Não é só estética: como a plástica ocular pode preservar a visão e reconstruir a autoestima de pacientes

Impulsionada pela busca por rejuvenescimento, a plástica ocular vive um momento de alta procura, mas especialistas alertam que a área também é essencial para preservar a visão e tratar tumores, traumas e alterações que comprometem a função ocular.

 

A procura por procedimentos na região dos olhos tem crescido nos últimos anos, nota-se que essa busca é impulsionada pelo desejo de um aspecto mais jovem e descansado. Nesse cenário, a blefaroplastia, cirurgia para correção do excesso de pele das pálpebras, consolidou-se entre os procedimentos estéticos mais realizados no mundo. No entanto, especialistas alertam que a plástica ocular vai muito além do rejuvenescimento e desempenha um papel fundamental na preservação da visão e na reconstrução de estruturas essenciais para o funcionamento dos olhos.

Embora muitas pessoas associem a especialidade apenas à estética, a oculoplástica é responsável pelo tratamento de tumores palpebrais, sequelas de traumas, malformações congênitas, queda das pálpebras (ptose) e outras alterações que podem comprometer o campo visual e a proteção natural dos olhos. Em muitos casos, a cirurgia não apenas melhora a aparência, mas devolve funções importantes para o conforto e a saúde ocular.

Segundo a oftalmologista Dra. Mariana Rezende, especialista em plástica ocular, as pálpebras exercem um papel indispensável para a integridade da visão. “Elas protegem a superfície ocular, distribuem a lágrima e funcionam como uma barreira contra agentes externos. Quando há uma lesão, um tumor ou uma alteração estrutural, é preciso reconstruir essa região de forma precisa para preservar tanto a função quanto a estética”, explica.

Entre as principais indicações da especialidade estão a retirada e reconstrução após tumores, correção de ptose palpebral, tratamento de deformidades causadas por acidentes e cirurgias para pacientes que apresentam dificuldade de fechar completamente os olhos. Quando não tratadas, essas condições podem provocar irritação constante, ressecamento, lesões na córnea e até redução do campo visual.

Outro benefício importante está no impacto emocional proporcionado pelos procedimentos. Alterações na região dos olhos costumam afetar diretamente a autoestima e a forma como a pessoa se relaciona socialmente. “Muitas vezes, o paciente chega em busca de uma melhora estética e descobre que também está recuperando qualidade visual e conforto no dia a dia. A plástica ocular consegue unir esses dois aspectos de maneira muito natural”, destaca a especialista.

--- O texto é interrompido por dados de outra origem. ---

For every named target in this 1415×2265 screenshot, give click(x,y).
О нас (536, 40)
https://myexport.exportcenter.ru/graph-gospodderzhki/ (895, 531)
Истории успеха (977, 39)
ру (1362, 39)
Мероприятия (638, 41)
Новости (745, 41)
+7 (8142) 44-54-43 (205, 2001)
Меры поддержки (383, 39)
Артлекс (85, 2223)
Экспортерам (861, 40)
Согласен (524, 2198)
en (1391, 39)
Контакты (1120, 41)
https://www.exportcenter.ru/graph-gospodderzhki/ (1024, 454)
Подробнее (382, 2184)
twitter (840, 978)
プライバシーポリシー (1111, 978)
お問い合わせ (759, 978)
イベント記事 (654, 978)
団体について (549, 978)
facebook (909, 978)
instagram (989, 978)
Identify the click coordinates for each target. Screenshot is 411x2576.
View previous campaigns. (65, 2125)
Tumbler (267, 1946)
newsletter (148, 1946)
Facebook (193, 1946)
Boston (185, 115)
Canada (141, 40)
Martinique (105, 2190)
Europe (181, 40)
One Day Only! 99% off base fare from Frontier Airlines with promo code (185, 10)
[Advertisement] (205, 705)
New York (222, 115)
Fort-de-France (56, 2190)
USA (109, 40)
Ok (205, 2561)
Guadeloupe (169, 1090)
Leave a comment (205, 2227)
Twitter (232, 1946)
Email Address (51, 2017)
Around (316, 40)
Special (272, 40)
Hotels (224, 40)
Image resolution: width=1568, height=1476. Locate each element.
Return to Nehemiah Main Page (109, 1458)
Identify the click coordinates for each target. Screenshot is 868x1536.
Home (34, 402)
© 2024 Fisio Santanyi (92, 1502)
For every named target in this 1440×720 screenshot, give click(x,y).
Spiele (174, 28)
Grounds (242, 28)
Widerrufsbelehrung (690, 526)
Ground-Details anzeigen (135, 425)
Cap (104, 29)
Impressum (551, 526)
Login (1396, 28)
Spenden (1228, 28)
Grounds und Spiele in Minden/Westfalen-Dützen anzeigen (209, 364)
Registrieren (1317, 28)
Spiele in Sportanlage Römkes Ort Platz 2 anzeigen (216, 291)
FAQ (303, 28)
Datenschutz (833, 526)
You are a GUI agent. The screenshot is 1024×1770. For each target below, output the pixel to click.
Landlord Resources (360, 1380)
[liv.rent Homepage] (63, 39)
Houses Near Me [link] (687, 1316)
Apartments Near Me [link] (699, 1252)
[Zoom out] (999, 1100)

A Dra. Mariana também chama atenção para a importância de investigar pequenas lesões nas pálpebras que persistem por semanas ou meses. Feridas que não cicatrizam, nódulos, mudanças na coloração da pele ou o aparecimento de "bolinhas" recorrentes podem ser sinais de doenças que exigem avaliação especializada. O diagnóstico precoce aumenta as chances de tratamentos menos agressivos e de reconstruções com melhores resultados funcionais e estéticos.

Para a oftalmologista, compreender a verdadeira atuação da plástica ocular é fundamental para desmistificar a especialidade. “Não estamos falando apenas de rejuvenescimento. Estamos falando de uma área da medicina que trata doenças, preserva a visão, reconstrói estruturas delicadas e devolve confiança e qualidade de vida aos pacientes”, conclui. 



Fonte: Dra. Mariana Rezende – oftalmologista especialista em plástica ocular.